The other criticism we received was, our Software Defined Environment is
not cloud agnostic, we heavily depend on AWS specific functionalities to
achieve our infrastructure setup, after some research, we have come up
with a solution to this problem. I agree that, we use AWS AutoScale
group to achieve fault tolerance, but similar technologies are available
in all major cloud platforms, what we needed is a unified platform to
manage all the clouds.
*Terraform - *(https://www.terraform.io/), This is an cloud agnostic
open source tool for building, changing, and versioning infrastructure
safely and efficiently. It *supports* all the major cloud platforms
including *AWS*, *Google Cloud*, *OpenStack* and also *In-House
servers*. This makes managing the cloud infrastructure easy and clean. I
have created an AWS stack using Terraform and everything looks good, I
will upload the code and related wiki soon to GitHub . Meanwhile, I gets
me really excited that Terraform allows *multiple providers at once*
i.e. We can provision AWS as well as OpenStack infrastructure with a
simple JSON file, all at one place. Moreover, Terraform *maintains
versioning of infrastructure code*, hence changing or evolving the
infrastructure to meet new demands is a simple task.
Please keep an eye on this GitHub Repository
(https://github.com/airavata-courses/spring17-API-Server) as new content
will be posted soon.
Thanks and best Regards,
*Anuj Bhandar*
MS Computer Science
Indiana University Bloomington
On 1/24/17 1:38 PM, Anuj Bhandar wrote:
Hello Dev,
Hope you are doing well !
As we all know, Airavata's popularity is growing as a middleware
provider for HPC clusters, it is time to upgrade our architecture to
meet the demands, described below is one such area which needs
attention and followed by some plausible solutions.
API gateway, which provides abstraction and security to several
underlying micro-services is a single point of failure for accessing
the middleware functionality, it needs to be addressed by introducing
a load balancer and a fault tolerant Software Defined Environment
(SDE). We are trying to implement some solutions and try out the
popular stacks, below is a brief description of the same:
*Environment (SDE)* : An AWS SDE with one AutoScaling group,
containing two spot instances to deploy the api-gateway, fault
tolerance is handled inherently with AutoScaling feature i.e, in the
event of failure the a new instance is spawned automatically with all
the data needed to start the server upon startup, for more info on
this, a detailed wiki is written :
https://github.com/airavata-courses/spring17-API-Server/wiki/Environment-(SDE).
Please note that this environment is meant for development and not
production ready, more features will be added later.

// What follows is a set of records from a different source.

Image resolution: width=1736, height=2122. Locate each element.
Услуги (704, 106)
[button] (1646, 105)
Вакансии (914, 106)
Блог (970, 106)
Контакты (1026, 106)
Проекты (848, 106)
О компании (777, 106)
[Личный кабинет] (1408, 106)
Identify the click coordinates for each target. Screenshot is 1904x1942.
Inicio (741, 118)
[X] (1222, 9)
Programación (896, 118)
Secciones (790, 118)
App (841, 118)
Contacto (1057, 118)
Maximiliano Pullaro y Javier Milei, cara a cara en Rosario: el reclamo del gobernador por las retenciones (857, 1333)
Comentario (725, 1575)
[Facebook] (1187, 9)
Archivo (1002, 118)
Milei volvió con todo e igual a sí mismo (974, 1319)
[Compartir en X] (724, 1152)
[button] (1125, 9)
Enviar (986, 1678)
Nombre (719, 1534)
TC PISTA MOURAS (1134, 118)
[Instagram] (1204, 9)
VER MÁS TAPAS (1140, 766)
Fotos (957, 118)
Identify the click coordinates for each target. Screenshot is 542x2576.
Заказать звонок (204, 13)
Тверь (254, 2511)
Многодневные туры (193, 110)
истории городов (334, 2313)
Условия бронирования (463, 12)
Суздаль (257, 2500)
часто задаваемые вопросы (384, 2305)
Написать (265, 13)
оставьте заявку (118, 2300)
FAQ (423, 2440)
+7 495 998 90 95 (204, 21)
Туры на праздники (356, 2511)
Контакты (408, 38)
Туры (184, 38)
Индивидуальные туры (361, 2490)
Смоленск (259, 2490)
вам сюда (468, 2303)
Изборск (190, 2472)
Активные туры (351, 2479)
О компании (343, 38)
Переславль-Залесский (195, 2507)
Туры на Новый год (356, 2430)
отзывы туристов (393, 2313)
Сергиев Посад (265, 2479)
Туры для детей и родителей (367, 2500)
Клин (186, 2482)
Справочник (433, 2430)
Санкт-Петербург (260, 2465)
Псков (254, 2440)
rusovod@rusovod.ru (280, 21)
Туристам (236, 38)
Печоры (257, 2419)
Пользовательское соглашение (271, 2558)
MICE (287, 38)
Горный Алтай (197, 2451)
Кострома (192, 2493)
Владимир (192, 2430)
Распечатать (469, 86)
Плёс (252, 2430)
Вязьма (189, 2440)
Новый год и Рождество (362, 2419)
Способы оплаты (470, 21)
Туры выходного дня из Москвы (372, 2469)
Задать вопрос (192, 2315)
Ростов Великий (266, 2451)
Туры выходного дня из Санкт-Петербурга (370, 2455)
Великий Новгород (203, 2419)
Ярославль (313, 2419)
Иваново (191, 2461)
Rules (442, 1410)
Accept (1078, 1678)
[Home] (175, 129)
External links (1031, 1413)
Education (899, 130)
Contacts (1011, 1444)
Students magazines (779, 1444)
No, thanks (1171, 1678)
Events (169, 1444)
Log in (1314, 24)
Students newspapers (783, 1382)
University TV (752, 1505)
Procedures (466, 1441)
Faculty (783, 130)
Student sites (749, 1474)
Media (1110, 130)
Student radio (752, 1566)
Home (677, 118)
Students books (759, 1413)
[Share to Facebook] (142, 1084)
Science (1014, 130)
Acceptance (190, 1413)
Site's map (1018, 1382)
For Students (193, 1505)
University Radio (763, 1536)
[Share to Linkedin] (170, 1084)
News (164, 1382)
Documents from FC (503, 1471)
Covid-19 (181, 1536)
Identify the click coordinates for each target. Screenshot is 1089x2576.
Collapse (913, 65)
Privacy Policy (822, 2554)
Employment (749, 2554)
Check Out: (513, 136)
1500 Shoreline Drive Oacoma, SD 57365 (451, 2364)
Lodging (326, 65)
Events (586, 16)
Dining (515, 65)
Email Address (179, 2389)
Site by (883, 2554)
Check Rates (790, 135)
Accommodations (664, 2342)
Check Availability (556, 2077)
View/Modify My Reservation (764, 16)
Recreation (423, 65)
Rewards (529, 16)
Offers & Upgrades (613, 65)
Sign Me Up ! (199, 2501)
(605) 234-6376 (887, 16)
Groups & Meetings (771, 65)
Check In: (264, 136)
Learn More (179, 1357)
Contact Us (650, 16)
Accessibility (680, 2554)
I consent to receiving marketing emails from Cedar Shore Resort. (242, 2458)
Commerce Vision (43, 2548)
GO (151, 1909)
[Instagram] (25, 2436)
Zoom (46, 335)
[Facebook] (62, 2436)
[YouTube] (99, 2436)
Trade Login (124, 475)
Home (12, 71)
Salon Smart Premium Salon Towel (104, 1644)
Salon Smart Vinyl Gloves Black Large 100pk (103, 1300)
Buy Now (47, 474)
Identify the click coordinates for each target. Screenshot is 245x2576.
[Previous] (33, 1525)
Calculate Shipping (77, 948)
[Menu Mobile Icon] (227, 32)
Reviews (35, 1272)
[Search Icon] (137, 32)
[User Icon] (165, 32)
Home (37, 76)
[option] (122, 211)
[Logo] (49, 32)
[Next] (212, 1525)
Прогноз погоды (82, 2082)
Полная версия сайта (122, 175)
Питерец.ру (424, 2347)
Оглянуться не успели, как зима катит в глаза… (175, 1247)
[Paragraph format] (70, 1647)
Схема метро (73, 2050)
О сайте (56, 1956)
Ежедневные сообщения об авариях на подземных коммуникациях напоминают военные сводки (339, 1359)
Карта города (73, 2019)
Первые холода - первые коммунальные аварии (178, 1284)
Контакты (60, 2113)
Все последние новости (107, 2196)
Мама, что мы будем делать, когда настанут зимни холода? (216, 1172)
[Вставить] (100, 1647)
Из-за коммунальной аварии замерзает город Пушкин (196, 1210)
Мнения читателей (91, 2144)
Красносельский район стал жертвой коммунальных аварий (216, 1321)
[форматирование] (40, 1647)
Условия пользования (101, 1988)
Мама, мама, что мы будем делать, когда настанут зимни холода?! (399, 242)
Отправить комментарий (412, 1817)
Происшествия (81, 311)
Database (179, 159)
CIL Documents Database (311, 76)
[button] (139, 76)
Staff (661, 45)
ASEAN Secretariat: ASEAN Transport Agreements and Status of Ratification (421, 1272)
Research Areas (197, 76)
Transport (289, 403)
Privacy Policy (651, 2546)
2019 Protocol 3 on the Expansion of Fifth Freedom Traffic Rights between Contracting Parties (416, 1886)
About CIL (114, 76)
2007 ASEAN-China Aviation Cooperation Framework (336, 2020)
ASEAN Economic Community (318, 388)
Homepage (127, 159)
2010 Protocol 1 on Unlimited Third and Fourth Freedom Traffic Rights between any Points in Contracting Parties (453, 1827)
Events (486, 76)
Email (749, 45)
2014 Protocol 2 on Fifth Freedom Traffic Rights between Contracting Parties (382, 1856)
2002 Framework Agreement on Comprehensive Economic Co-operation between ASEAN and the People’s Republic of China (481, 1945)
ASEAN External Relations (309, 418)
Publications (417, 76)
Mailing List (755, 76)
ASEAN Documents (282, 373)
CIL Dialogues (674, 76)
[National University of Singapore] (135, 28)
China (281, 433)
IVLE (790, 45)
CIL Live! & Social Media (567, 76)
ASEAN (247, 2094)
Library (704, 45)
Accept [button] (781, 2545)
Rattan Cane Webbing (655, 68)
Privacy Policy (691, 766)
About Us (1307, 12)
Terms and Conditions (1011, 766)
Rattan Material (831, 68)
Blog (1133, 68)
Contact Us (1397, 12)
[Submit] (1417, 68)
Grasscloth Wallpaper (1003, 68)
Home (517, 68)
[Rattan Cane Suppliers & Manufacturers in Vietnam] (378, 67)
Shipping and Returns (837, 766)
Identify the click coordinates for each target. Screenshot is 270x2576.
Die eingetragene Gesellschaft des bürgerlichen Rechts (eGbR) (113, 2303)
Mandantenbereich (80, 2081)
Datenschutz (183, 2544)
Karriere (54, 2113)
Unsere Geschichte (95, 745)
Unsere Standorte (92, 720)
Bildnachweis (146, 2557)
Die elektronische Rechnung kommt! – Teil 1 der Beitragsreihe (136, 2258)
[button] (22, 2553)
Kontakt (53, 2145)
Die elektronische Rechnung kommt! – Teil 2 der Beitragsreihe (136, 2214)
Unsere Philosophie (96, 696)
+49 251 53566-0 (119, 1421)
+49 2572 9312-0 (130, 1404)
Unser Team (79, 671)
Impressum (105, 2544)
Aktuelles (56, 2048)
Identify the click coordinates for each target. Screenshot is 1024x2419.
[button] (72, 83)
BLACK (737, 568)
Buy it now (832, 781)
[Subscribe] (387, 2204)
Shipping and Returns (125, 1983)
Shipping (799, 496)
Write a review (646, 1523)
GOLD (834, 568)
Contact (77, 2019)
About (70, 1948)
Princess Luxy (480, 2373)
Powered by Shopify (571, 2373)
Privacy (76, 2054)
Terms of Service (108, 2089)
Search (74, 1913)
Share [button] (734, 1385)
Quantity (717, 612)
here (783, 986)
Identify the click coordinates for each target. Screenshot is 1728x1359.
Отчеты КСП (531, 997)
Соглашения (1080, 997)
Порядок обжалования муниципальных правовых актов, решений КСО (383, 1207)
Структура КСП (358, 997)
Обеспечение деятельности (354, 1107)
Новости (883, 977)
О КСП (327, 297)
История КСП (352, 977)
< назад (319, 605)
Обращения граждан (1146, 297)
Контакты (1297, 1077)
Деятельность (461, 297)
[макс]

*Load-balancing*: As stage is set for deploying load balancer, below
are some of the plausible combinations we think can be suitable for
our scenario,
1. *Consul* (https://www.consul.io/) for service discovery and
*Consul Template + HAproxy* for load balancing.
2. *Consul + Fabio:* Fabio is a open source software router/load
balancer that directly interacts with Consul to load balance
services. It dynamically updates the services and doesn't require
restart for configuration changes. In that sense it provides true
zero downtime.
3. *Serf + HAproxy: *Serf is one of the core algorithms used in
Consul, in a sense that all servers that have serf installed
create a mesh network and each member is aware of every other
member. This is a highly available network with no masters or
slaves, only peers. So there is no single point of failure.
Your valuable feedback is needed on above mentioned stacks, we are
trying to setup the first two options to compare the results, will
keep you all updated on the progress.
Thanks and best regards,
*Anuj Bhandar*
MS Computer Science
Indiana University Bloomington